Source : cchst.net
Creating and maintaining a budget is important for any small business. This is because budgets estimate both the revenue and expenses of a business over a certain period of time. Budgets can help small business owners determine where to cut costs, invest, or take risks based on their cash flow.
Since small businesses don’t have many departments, accounting professionals do not typically receive many financial reports. However, there are still a lot of factors they need to consider. Small businesses often have to take every dollar into account when creating a budget. They also have to decide whether they will expand by hiring more employees, or if they will instead hire temporary workers.

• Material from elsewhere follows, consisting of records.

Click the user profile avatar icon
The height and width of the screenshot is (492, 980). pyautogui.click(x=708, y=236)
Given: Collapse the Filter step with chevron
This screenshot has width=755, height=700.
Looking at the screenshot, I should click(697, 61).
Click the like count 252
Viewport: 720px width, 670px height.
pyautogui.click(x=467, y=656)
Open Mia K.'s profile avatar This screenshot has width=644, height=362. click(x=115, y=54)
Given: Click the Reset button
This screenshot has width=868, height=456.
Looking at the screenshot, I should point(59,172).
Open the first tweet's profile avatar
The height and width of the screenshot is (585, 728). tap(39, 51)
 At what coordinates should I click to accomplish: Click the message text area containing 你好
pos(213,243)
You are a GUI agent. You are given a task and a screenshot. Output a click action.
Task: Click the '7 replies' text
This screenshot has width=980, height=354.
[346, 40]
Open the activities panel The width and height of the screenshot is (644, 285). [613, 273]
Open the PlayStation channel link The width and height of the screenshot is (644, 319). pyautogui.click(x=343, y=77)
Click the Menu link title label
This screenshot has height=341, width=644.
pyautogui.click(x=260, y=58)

Once you start your career, you’ll be responsible for a range of tasks including bookkeeping and payroll management. Accounting and payroll will teach you to slightly overestimate when you help create budgets during your career. This means that you will be budgeting slightly above anticipated costs, so that if the business does go over budget, nobody is completely unprepared. Another benefit to overestimating is if a project’s costs come in lower than anticipated, there’s more revenue at the end of the day.
During your accounting and payroll career, you’ll notice that there unexpected expenses can pop-up quite often. This is because utility prices can rise, the business owner might need to hire temporary employees for a certain project, or a printer might require an expensive repair. Although most companies have a cash flow, these types of occurrences can put small businesses temporarily behind.
For this reason, many accounting professionals use part of a business’s monthly budget to set money aside—creating what’s referred to as a “cash cushion.” When a small amount of money is put aside, it can “cushion” the blow of unexpected costs for small businesses.